The following year, the Association announced plans to help build a YMCA building near the campus. At the turn of the 20th century, YMCAs – with meeting rooms for student groups, cafeterias, study lounges, and gym facilities – were popular among colleges as a precursor to student unions. The project was eventually realized with the opening of the University YMCA (above left) at the corner of 22nd and Guadalupe Streets.

In 1899, the alumni raised nearly $1,000 to pay one-third of the cost of UT’s first athletic field, later named for Proctor James Clark. A year later, another $1,000 was pledged for a pair of marble busts – of former Texas Governor Oran Roberts and Sir Swante Palm – sculpted by Austin artist Elizabeth Ney. As governor, Roberts had ensured the passage of the 1881 legislation that created the University, while Palm, a Swedish immigrant who lived in Austin, had bequeathed most of his 12,000-volume personal library to UT.

Above: The alumni association’s first tangible gifts to UT were two marble busts of Oran Roberts (left) and Swante Palm. Today, they’re on display in the research room of the Briscoe Center for American History.

Scholarship fundraising had also begun, with the first $100 awarded in 1899. Soliciting donations, though, was strictly informal. For several years, members of the scholarship committee personally wrote or visited with their fellow alumni in cities and towns throughout the state, asking for one dollar contributions.
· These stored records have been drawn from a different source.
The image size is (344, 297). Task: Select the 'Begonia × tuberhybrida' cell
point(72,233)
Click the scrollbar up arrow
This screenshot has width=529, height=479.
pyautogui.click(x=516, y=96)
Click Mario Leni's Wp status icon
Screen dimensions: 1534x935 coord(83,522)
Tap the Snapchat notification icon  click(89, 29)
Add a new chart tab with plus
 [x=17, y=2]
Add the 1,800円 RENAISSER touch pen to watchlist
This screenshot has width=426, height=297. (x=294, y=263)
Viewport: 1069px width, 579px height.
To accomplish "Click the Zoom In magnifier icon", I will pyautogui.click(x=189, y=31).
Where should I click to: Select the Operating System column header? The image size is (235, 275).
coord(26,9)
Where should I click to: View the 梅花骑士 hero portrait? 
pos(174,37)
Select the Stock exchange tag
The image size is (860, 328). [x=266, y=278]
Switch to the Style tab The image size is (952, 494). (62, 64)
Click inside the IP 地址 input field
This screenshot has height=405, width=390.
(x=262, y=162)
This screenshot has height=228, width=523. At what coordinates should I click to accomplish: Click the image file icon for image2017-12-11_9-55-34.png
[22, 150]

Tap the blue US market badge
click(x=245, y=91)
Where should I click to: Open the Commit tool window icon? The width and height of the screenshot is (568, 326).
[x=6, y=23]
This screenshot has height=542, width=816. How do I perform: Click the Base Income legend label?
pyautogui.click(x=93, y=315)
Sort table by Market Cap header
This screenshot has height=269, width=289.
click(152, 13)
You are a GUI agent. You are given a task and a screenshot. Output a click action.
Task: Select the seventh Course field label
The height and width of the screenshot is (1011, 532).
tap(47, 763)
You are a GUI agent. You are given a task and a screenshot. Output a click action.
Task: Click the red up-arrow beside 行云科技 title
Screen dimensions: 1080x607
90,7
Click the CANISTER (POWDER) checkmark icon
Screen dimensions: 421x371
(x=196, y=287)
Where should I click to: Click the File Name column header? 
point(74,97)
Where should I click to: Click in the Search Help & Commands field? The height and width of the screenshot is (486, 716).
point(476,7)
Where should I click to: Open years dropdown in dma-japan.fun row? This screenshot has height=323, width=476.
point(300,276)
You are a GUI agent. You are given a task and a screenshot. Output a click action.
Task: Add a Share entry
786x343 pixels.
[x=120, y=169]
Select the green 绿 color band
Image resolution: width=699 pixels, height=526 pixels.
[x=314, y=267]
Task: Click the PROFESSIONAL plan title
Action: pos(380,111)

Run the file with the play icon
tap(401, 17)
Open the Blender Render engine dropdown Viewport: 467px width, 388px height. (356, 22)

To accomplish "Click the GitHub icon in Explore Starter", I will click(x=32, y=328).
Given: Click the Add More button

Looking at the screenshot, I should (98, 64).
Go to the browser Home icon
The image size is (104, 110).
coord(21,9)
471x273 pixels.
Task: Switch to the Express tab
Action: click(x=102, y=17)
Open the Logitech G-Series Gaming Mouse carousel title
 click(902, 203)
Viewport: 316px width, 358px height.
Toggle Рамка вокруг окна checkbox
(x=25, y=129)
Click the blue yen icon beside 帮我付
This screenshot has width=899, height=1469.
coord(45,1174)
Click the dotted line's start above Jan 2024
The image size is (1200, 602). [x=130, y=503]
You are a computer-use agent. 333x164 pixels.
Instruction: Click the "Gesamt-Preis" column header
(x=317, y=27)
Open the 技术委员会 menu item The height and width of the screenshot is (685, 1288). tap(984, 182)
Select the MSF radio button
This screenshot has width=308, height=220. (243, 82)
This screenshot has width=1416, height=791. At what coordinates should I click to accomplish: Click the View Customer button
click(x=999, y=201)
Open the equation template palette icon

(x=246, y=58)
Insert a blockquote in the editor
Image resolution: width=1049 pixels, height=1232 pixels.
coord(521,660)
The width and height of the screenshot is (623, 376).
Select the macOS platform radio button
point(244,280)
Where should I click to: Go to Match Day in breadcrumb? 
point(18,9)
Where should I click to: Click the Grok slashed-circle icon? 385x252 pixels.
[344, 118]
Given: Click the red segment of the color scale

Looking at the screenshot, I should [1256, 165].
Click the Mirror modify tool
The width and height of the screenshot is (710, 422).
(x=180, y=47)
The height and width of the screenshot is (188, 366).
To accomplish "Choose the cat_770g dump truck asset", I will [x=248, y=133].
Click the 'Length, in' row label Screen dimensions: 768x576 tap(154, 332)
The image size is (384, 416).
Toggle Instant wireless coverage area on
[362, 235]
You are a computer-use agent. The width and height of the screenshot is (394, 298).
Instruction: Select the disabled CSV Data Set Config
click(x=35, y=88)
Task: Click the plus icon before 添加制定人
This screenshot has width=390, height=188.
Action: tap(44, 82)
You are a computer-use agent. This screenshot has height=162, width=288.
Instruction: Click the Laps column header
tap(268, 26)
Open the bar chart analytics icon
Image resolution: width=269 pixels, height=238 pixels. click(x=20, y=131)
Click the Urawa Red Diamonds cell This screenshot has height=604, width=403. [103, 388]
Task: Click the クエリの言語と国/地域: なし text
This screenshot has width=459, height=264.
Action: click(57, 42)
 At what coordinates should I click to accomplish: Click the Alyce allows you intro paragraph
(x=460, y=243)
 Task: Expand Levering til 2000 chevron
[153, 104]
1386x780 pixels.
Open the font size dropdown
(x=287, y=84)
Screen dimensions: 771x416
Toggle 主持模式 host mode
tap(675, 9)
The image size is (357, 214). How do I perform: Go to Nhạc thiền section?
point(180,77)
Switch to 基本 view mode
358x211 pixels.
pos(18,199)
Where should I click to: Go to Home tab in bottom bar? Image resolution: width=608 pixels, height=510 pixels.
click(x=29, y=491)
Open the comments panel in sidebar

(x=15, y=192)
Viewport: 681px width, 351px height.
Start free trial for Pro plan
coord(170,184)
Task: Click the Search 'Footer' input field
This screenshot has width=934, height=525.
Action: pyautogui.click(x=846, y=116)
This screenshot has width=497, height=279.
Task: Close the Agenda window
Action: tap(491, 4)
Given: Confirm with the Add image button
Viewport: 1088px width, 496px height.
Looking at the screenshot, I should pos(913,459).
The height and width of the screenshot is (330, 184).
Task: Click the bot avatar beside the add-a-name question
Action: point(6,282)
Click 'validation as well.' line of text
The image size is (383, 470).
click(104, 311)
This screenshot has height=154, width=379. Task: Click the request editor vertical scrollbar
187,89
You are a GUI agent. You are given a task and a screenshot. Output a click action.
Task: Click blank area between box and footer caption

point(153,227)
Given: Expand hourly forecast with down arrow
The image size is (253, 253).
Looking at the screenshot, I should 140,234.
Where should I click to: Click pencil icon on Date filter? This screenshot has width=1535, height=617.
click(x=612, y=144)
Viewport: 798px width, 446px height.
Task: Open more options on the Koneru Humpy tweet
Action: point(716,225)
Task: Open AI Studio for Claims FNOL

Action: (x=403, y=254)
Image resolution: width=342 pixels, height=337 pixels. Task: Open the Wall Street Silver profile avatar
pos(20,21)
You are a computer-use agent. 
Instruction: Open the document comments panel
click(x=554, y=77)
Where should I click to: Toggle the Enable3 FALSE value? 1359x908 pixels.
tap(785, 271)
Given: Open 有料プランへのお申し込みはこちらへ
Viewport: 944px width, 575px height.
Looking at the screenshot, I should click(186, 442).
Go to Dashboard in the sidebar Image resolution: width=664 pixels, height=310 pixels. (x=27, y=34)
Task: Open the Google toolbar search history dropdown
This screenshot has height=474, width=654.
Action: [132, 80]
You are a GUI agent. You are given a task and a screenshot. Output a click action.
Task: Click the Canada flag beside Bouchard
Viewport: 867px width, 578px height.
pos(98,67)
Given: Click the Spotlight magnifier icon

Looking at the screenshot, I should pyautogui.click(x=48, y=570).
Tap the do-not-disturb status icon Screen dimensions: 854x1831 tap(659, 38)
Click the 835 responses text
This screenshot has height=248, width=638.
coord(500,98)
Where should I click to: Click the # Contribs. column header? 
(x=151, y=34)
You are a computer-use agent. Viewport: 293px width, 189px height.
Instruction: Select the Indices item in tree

So, too, was the observance of Texas Independence Day on March 2nd. Since 1897, when UT students legally borrowed a cannon from the Capitol and fired it in front of the old Main Building (left), celebrating the birthday of the Texas Republic had become a favorite campus tradition. At the Association’s annual meeting in 1900, Bob Saner from Dallas suggested that the alumni should continue the custom. A special proclamation was created and received unanimous approval. It stated:  “Wherever two ex-students of the University of Texas shall meet on March 2, Texas Independence Day, they shall sit and break bread together and pay tribute to the founders of the Republic of Texas who made our education possible.” The tradition continues today, chiefly among the Texas Exes chapters, who often use their March 2 parties to raise funds for scholarships.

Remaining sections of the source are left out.